> _The task_
Transcribe the listing below exactly, leaving nothing out.

> _Records_
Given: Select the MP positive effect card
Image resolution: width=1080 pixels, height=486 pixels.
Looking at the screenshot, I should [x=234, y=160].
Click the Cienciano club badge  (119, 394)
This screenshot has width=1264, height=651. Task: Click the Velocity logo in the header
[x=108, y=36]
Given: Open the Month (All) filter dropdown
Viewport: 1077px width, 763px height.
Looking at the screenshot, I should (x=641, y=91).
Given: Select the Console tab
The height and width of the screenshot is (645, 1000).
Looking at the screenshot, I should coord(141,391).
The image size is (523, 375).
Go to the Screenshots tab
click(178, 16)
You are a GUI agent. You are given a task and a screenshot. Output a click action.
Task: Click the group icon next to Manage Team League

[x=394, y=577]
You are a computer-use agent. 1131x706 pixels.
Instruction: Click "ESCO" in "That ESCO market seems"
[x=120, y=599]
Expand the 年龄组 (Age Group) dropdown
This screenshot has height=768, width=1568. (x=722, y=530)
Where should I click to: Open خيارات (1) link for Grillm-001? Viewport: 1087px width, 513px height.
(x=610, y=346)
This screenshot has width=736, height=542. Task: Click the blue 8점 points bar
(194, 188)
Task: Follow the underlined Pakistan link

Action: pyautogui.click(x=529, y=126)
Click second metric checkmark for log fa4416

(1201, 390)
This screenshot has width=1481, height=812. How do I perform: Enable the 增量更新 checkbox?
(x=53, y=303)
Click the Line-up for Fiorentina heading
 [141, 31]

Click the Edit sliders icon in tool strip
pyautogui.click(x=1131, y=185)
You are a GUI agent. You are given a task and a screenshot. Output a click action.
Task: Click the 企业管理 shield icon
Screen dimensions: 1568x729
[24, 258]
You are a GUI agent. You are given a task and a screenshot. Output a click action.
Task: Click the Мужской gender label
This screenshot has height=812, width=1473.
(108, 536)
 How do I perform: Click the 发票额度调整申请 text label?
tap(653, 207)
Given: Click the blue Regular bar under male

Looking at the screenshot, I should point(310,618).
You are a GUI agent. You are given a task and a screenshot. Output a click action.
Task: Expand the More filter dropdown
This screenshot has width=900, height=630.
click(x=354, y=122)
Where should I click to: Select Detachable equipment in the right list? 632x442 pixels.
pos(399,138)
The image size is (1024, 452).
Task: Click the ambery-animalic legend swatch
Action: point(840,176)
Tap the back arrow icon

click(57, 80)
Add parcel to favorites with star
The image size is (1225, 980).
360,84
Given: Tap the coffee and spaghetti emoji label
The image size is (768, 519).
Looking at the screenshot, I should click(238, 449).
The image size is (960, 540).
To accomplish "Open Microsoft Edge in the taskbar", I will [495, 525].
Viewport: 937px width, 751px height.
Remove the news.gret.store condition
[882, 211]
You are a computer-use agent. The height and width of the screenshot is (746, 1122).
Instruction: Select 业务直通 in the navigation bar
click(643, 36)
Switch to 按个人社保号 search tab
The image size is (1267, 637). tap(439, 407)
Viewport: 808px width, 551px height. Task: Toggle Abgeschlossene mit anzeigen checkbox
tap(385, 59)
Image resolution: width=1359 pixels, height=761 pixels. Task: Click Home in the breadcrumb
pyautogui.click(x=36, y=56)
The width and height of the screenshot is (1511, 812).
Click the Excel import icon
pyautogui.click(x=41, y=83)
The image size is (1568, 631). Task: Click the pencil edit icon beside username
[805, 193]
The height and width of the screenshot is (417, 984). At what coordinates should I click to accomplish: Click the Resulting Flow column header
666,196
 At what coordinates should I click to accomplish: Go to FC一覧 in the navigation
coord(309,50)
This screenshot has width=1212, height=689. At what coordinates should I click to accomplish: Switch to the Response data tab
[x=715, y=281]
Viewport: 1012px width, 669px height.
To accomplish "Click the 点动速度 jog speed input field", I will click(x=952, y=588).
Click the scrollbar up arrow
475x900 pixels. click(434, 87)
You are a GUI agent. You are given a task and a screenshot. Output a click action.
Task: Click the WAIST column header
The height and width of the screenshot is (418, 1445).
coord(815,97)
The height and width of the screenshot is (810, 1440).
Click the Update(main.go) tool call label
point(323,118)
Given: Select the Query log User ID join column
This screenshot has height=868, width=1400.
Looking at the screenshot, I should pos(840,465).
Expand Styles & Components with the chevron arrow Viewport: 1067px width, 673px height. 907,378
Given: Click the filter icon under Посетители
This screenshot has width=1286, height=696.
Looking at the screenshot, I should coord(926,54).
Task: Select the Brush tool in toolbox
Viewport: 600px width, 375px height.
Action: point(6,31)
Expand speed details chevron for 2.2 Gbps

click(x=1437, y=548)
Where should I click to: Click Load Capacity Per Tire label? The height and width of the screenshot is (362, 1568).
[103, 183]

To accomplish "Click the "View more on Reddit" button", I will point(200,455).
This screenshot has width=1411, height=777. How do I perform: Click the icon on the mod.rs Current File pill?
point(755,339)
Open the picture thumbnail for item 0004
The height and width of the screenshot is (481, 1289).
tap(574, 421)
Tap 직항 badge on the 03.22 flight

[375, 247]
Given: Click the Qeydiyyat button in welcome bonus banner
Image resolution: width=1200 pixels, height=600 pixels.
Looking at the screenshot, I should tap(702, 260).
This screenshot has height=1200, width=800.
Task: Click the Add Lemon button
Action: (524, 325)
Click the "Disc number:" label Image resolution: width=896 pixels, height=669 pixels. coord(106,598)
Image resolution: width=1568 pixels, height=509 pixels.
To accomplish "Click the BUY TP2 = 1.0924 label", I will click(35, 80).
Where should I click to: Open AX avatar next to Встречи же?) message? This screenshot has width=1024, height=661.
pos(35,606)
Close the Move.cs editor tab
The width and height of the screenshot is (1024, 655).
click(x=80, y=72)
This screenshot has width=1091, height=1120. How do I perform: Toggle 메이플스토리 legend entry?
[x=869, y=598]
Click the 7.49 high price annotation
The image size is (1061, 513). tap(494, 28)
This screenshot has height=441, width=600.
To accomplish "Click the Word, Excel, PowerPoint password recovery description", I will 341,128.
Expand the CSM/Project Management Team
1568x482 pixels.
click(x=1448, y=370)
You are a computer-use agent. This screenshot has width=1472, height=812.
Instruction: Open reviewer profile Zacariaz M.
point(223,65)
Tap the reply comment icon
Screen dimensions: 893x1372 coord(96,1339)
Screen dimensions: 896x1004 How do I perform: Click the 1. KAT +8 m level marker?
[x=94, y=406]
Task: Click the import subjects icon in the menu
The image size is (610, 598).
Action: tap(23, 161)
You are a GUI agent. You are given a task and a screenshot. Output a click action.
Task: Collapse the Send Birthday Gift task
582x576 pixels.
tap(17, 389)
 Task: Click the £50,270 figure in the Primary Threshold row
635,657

> _Answer space_
Given: Select the MP positive effect card
Image resolution: width=1080 pixels, height=486 pixels.
Looking at the screenshot, I should [x=234, y=160].
Click the Cienciano club badge  (119, 394)
This screenshot has width=1264, height=651. Task: Click the Velocity logo in the header
[x=108, y=36]
Given: Open the Month (All) filter dropdown
Viewport: 1077px width, 763px height.
Looking at the screenshot, I should (x=641, y=91).
Given: Select the Console tab
The height and width of the screenshot is (645, 1000).
Looking at the screenshot, I should coord(141,391).
The image size is (523, 375).
Go to the Screenshots tab
click(178, 16)
You are a GUI agent. You are given a task and a screenshot. Output a click action.
Task: Click the group icon next to Manage Team League

[x=394, y=577]
You are a computer-use agent. 1131x706 pixels.
Instruction: Click "ESCO" in "That ESCO market seems"
[x=120, y=599]
Expand the 年龄组 (Age Group) dropdown
This screenshot has height=768, width=1568. (x=722, y=530)
Where should I click to: Open خيارات (1) link for Grillm-001? Viewport: 1087px width, 513px height.
(x=610, y=346)
This screenshot has width=736, height=542. Task: Click the blue 8점 points bar
(194, 188)
Task: Follow the underlined Pakistan link

Action: pyautogui.click(x=529, y=126)
Click second metric checkmark for log fa4416

(1201, 390)
This screenshot has width=1481, height=812. How do I perform: Enable the 增量更新 checkbox?
(x=53, y=303)
Click the Line-up for Fiorentina heading
 [141, 31]

Click the Edit sliders icon in tool strip
pyautogui.click(x=1131, y=185)
You are a GUI agent. You are given a task and a screenshot. Output a click action.
Task: Click the 企业管理 shield icon
Screen dimensions: 1568x729
[24, 258]
You are a GUI agent. You are given a task and a screenshot. Output a click action.
Task: Click the Мужской gender label
This screenshot has height=812, width=1473.
(108, 536)
 How do I perform: Click the 发票额度调整申请 text label?
tap(653, 207)
Given: Click the blue Regular bar under male

Looking at the screenshot, I should point(310,618).
You are a GUI agent. You are given a task and a screenshot. Output a click action.
Task: Expand the More filter dropdown
This screenshot has width=900, height=630.
click(x=354, y=122)
Where should I click to: Select Detachable equipment in the right list? 632x442 pixels.
pos(399,138)
The image size is (1024, 452).
Task: Click the ambery-animalic legend swatch
Action: point(840,176)
Tap the back arrow icon

click(57, 80)
Add parcel to favorites with star
The image size is (1225, 980).
360,84
Given: Tap the coffee and spaghetti emoji label
The image size is (768, 519).
Looking at the screenshot, I should click(238, 449).
The image size is (960, 540).
To accomplish "Open Microsoft Edge in the taskbar", I will [495, 525].
Viewport: 937px width, 751px height.
Remove the news.gret.store condition
[882, 211]
You are a computer-use agent. The height and width of the screenshot is (746, 1122).
Instruction: Select 业务直通 in the navigation bar
click(643, 36)
Switch to 按个人社保号 search tab
The image size is (1267, 637). tap(439, 407)
Viewport: 808px width, 551px height. Task: Toggle Abgeschlossene mit anzeigen checkbox
tap(385, 59)
Image resolution: width=1359 pixels, height=761 pixels. Task: Click Home in the breadcrumb
pyautogui.click(x=36, y=56)
The width and height of the screenshot is (1511, 812).
Click the Excel import icon
pyautogui.click(x=41, y=83)
The image size is (1568, 631). Task: Click the pencil edit icon beside username
[805, 193]
The height and width of the screenshot is (417, 984). At what coordinates should I click to accomplish: Click the Resulting Flow column header
666,196
 At what coordinates should I click to accomplish: Go to FC一覧 in the navigation
coord(309,50)
This screenshot has width=1212, height=689. At what coordinates should I click to accomplish: Switch to the Response data tab
[x=715, y=281]
Viewport: 1012px width, 669px height.
To accomplish "Click the 点动速度 jog speed input field", I will click(x=952, y=588).
Click the scrollbar up arrow
475x900 pixels. click(434, 87)
You are a GUI agent. You are given a task and a screenshot. Output a click action.
Task: Click the WAIST column header
The height and width of the screenshot is (418, 1445).
coord(815,97)
The height and width of the screenshot is (810, 1440).
Click the Update(main.go) tool call label
point(323,118)
Given: Select the Query log User ID join column
This screenshot has height=868, width=1400.
Looking at the screenshot, I should pos(840,465).
Expand Styles & Components with the chevron arrow Viewport: 1067px width, 673px height. 907,378
Given: Click the filter icon under Посетители
This screenshot has width=1286, height=696.
Looking at the screenshot, I should coord(926,54).
Task: Select the Brush tool in toolbox
Viewport: 600px width, 375px height.
Action: point(6,31)
Expand speed details chevron for 2.2 Gbps

click(x=1437, y=548)
Where should I click to: Click Load Capacity Per Tire label? The height and width of the screenshot is (362, 1568).
[103, 183]

To accomplish "Click the "View more on Reddit" button", I will point(200,455).
This screenshot has width=1411, height=777. How do I perform: Click the icon on the mod.rs Current File pill?
point(755,339)
Open the picture thumbnail for item 0004
The height and width of the screenshot is (481, 1289).
tap(574, 421)
Tap 직항 badge on the 03.22 flight

[375, 247]
Given: Click the Qeydiyyat button in welcome bonus banner
Image resolution: width=1200 pixels, height=600 pixels.
Looking at the screenshot, I should tap(702, 260).
This screenshot has height=1200, width=800.
Task: Click the Add Lemon button
Action: (524, 325)
Click the "Disc number:" label Image resolution: width=896 pixels, height=669 pixels. coord(106,598)
Image resolution: width=1568 pixels, height=509 pixels.
To accomplish "Click the BUY TP2 = 1.0924 label", I will click(35, 80).
Where should I click to: Open AX avatar next to Встречи же?) message? This screenshot has width=1024, height=661.
pos(35,606)
Close the Move.cs editor tab
The width and height of the screenshot is (1024, 655).
click(x=80, y=72)
This screenshot has width=1091, height=1120. How do I perform: Toggle 메이플스토리 legend entry?
[x=869, y=598]
Click the 7.49 high price annotation
The image size is (1061, 513). tap(494, 28)
This screenshot has height=441, width=600.
To accomplish "Click the Word, Excel, PowerPoint password recovery description", I will 341,128.
Expand the CSM/Project Management Team
1568x482 pixels.
click(x=1448, y=370)
You are a computer-use agent. This screenshot has width=1472, height=812.
Instruction: Open reviewer profile Zacariaz M.
point(223,65)
Tap the reply comment icon
Screen dimensions: 893x1372 coord(96,1339)
Screen dimensions: 896x1004 How do I perform: Click the 1. KAT +8 m level marker?
[x=94, y=406]
Task: Click the import subjects icon in the menu
The image size is (610, 598).
Action: tap(23, 161)
You are a GUI agent. You are given a task and a screenshot. Output a click action.
Task: Collapse the Send Birthday Gift task
582x576 pixels.
tap(17, 389)
 Task: Click the £50,270 figure in the Primary Threshold row
635,657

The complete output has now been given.